Quels sont les points clés de la collaboration entre l’équipe de recherche et CDC Habitat ?

Sandra Beer : Nous avons sélectionné ensemble les terrains d’étude en fonction des critères souhaités par les chercheurs, mais nous avons aussi, en tant que bailleur, pu enrichir le contenu de l’enquête en ajoutant des questions utiles à l’amélioration de nos démarches de vente. La problématique posée par le règlement européen sur la protection des données (RGPD), qui encadre strictement le transfert d’informations personnelles et s’applique à nos données sur les locataires et les acquéreurs de logements sociaux, nous a demandé à tous un gros travail qui se matérialise aujourd’hui par la signature d’une convention. Enfin, nos experts métiers vont aussi être impliqués dans l’enquête en répondant aux questions des chercheurs.

Pauline Gaullier : Ces entretiens qualitatifs auprès des acteurs nous seront particulièrement utiles pour comprendre comment se construit et s’organise la politique de vente d’un organisme. Je précise également, qu’afin d’enrichir notre champ d’étude sur le plan scientifique, nous collaborons avec d’autres bailleurs sociaux, parfois de statut différent (par exemple des offices publics de l’habitat), qui pratiquent la vente depuis plus ou moins longtemps sur des territoires aux caractéristiques variées. Avec le patrimoine de CDC Habitat, nous avons déjà une belle complémentarité entre les résidences de Cergy-Pontoise, en région parisienne, et de Limoges, en Haute-Vienne. Dans les Bouches-du-Rhône, le Laboratoire de sciences sociales appliquées (LaSSA), avec qui nous conduisons cette recherche, travaille avec Logis Méditerranée, une filiale de l’ESH 1001 Vies Habitat, pour étudier les effets des ventes effectuées depuis une dizaine d’années.

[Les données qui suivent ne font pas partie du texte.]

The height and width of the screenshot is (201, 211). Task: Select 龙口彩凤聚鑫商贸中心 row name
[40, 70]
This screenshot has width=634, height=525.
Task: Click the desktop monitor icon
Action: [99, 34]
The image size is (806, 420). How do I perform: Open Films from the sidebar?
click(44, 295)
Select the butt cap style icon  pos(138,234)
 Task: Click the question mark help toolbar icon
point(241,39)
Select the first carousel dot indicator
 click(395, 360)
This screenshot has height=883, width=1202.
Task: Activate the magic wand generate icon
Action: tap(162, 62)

Cette diversité nous offre aussi la possibilité d’analyser les profils et les trajectoires des ménages acquéreurs dans divers profils de territoires, y compris dans les quartiers prioritaires de la politique de la ville (QPV), ou ceux situés à leur immédiate proximité.

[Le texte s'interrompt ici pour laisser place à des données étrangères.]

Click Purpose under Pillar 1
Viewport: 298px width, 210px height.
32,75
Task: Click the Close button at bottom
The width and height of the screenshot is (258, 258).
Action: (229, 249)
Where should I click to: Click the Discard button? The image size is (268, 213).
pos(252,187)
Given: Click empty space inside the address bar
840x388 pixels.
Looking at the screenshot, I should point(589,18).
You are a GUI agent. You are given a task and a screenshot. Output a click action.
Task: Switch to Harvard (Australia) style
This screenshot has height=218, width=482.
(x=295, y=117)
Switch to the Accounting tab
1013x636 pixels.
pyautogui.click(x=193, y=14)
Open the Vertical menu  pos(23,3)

À quel stade en êtes-vous dans votre enquête ?

Pauline Gaullier : La crise sanitaire et la nécessité de mettre au point une méthodologie de travail conforme aux dispositions du RGPD nous ont un peu ralenti. En ce début de printemps, nous avions quand même pu réaliser une vingtaine d’entretiens avec des ménages sur la soixantaine qui sont programmés. Forts des informations que nous recueillons auprès d’eux, et pour des raisons méthodologiques, nous interrogerons seulement ensuite les organismes. Enfin, notre protocole comporte aussi une recontextualisation des situations de ventes en fonction des caractéristiques des différents marchés (tendus, détendus, QPV, etc.).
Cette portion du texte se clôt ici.